I've had my camera rig for a year now and it is on it's second repair trip to the factory. Very little use as I very soon started loosing faith it this things ability to withstand what it was disigned to do. I even kept the last box they shipped it to me in. Please watch this vid and give your opinion ( be nice ) as I know many in here are pro's with the sewer cam. Factory says "user error", we had cams where I worked before I went on my own and I never saw one be this iffy. I'm not revealing the manufacturer as I don't want that to influence your opinions.
I went around a 3" quarter bend turn down at alley and on return out it was very difficult to come back and blacked out.





 
I was trying to find C/O's which never happened. Notice how well the new self leveling head works. ( cough )


----------



## rocksteady (Oct 8, 2008)

Judging from just that one video, I'd say you weren't any rougher than I've been with mine. I don't pound on it every day but sometimes you get those tough spots where you have to "convince" it to go. It looks like it got caught on the spring when pulling back and broke an electrical connection? 

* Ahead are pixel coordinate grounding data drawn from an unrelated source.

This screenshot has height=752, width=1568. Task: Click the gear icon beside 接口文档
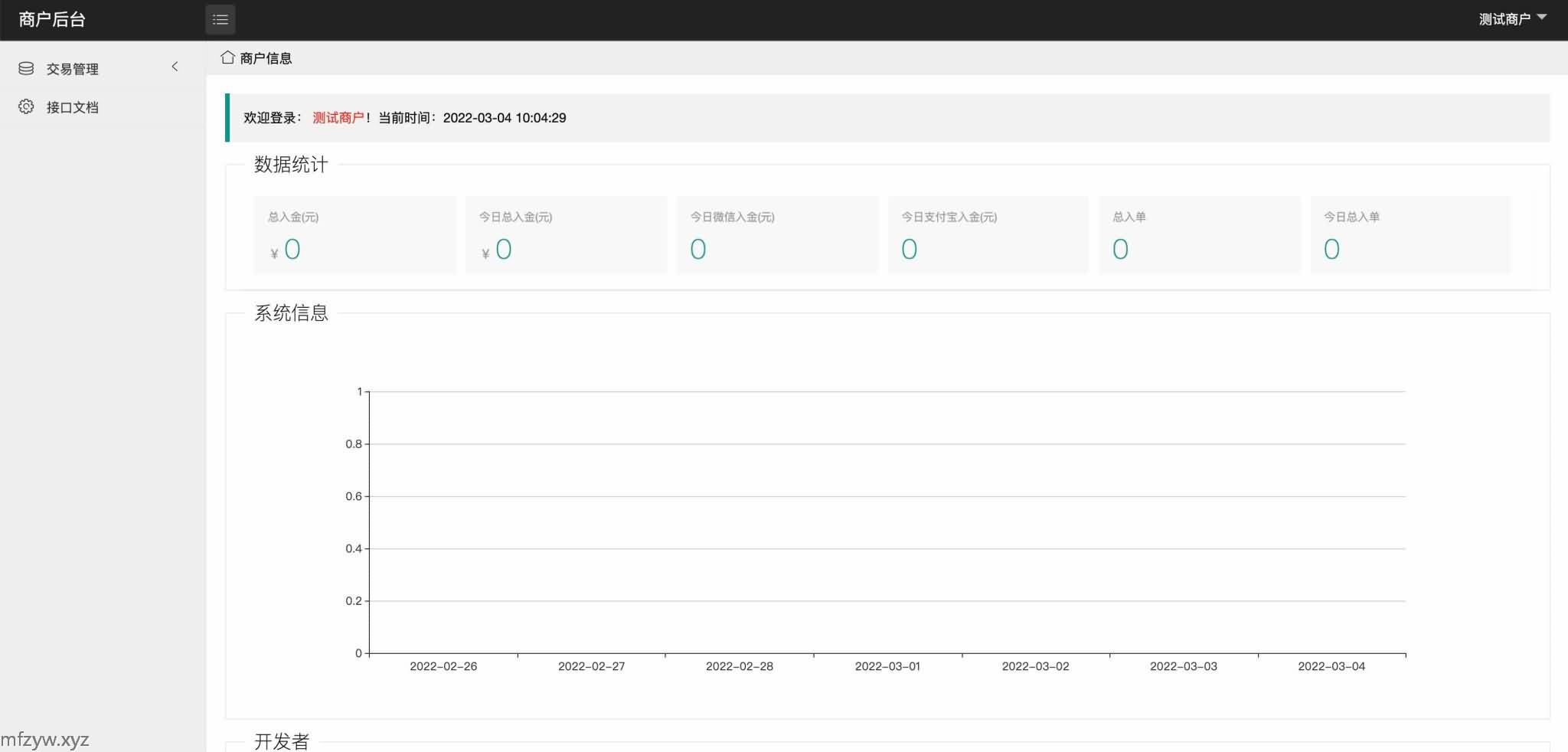(x=26, y=107)
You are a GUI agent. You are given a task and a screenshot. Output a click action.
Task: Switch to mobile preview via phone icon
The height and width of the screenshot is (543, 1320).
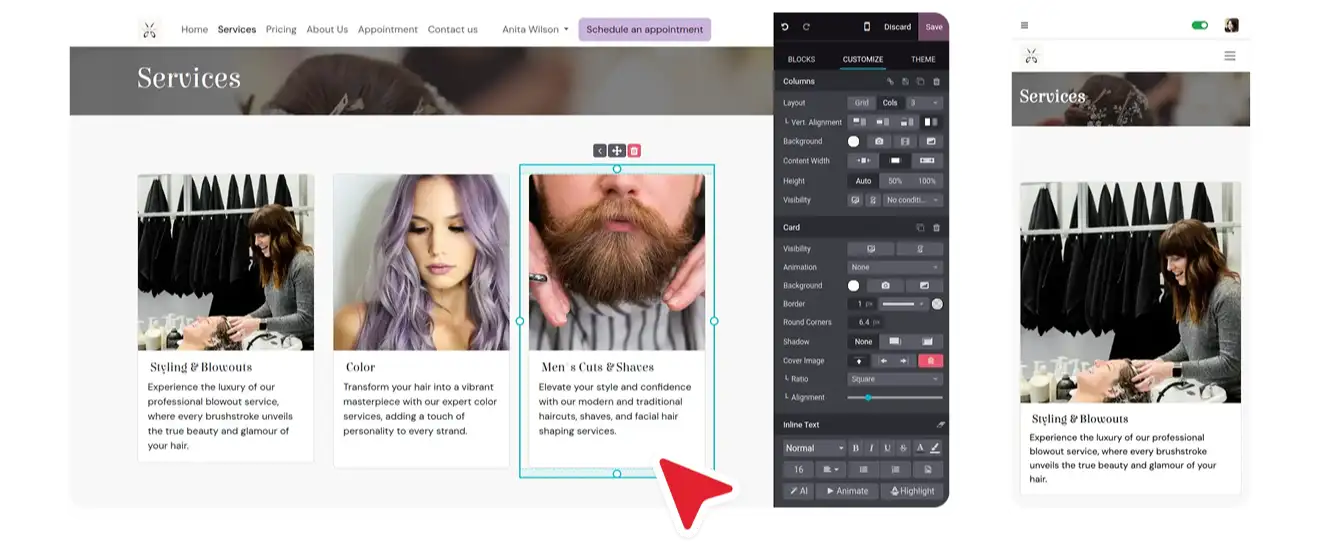tap(866, 27)
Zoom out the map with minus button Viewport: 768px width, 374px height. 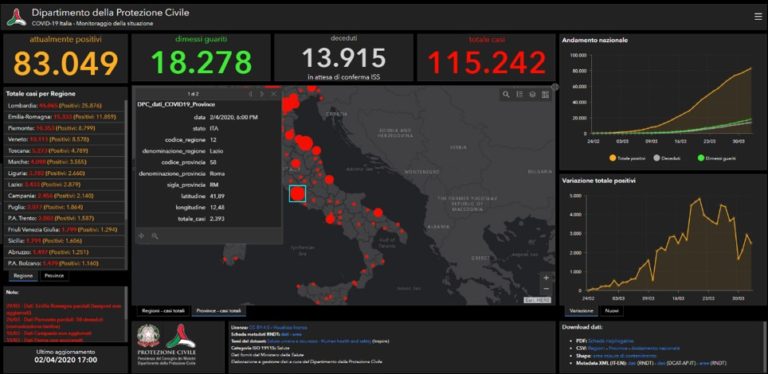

Did you have a skid/ball on the camera for this one?








Paul


----------



## SewerRatz (Apr 25, 2009)

What brand camera? and which model.


----------



## rocksteady (Oct 8, 2008)

SewerRatz said:


> What brand camera? and which model.





mpsllc said:


> I'm not revealing the manufacturer as I don't want that to influence your opinions.


 

I don't think he's going to give that up yet. Hopefully after a lot of replies we'll find out.








Paul


----------



## SewerRatz (Apr 25, 2009)

I have never been a big fan of self leveling cameras, just more parts to break. Also depending on who made the camera I would say user error, or manufacturer defect. For example if its a SeeSnake, or a Peer Point, I would say user error, if it is a scooter, gen -eye eel, Serco I would say it is poor quality equipment.


----------



## Epox (Sep 19, 2010)

Yeah I really don't want the manufacturer to play in on the ruling as yet. I'm anxious to say but want to leave it as is for now as I know most of you are way more experienced in this area of expertise.
No skid ball, to my knowledge they don't offer it, I need to check that out.


----------



## Epox (Sep 19, 2010)

I thought the self leveling would be cool but as you can see this one in particular takes a while to level out. This camera was used exactly 3 times since it's last repair and on the second use I saw the screen flicker. I knew it wouldn't hold up.


----------



## ChrisConnor (Dec 31, 2009)

I used to have a self leveling pearpoint that would stick if the screws on the skid were too tight. It would cause the head to ellipse and the gyro on the self leveling head couldn't rotate.


----------



## Epox (Sep 19, 2010)

This is my camera I spoke of yesterday for those that were interested. 
Southcoast Equipment Model # ccl-15008w. I have 200' on it and a Titan 3600 head. I had bought it just as I was joining here. I'm a small company and can't afford the 10K rigs many of you have. But this is really disapointing because it simply doesn't hold up. It does'nt have skids, I'm not sure they would have helped coming out of hole or not.


----------



## ToUtahNow (Jul 19, 2008)

SCE is the worst of the worst. If you are sending it to the factory it must be going to China. If they are not charging too much for the repairs, just keep using it while saving to buy a real camera when you can. If you read this forum and the Ridgid forum you will get a ton of information on SCE; their poor quality and lack of customer service.

Mark


----------



## SewerRatz (Apr 25, 2009)

I agree 100% with Mark SCE is sadly the worse system out there. You do not need to buy a system with every bell and whistle on it. If a footage counter is an option don't bother. All you really need is a camera, transmitter (for locating) and a decent monitor with some sort of recording ability. Don't waste your money on self leveling, you can tell where the bottom of the pipe is just by looking at it. If you can find a B&W system IMHO it is the only way to go. B&W camera heads are pretty much bullet proof and you can see things you would miss with a color system.


----------



## Redwood (Sep 8, 2008)

mpsllc said:


> This is my camera I spoke of yesterday for those that were interested.
> Southcoast Equipment Model # ccl-15008w. I have 200' on it and a Titan 3600 head. I had bought it just as I was joining here. I'm a small company and can't afford the 10K rigs many of you have. But this is really disapointing because it simply doesn't hold up. It does'nt have skids, I'm not sure they would have helped coming out of hole or not.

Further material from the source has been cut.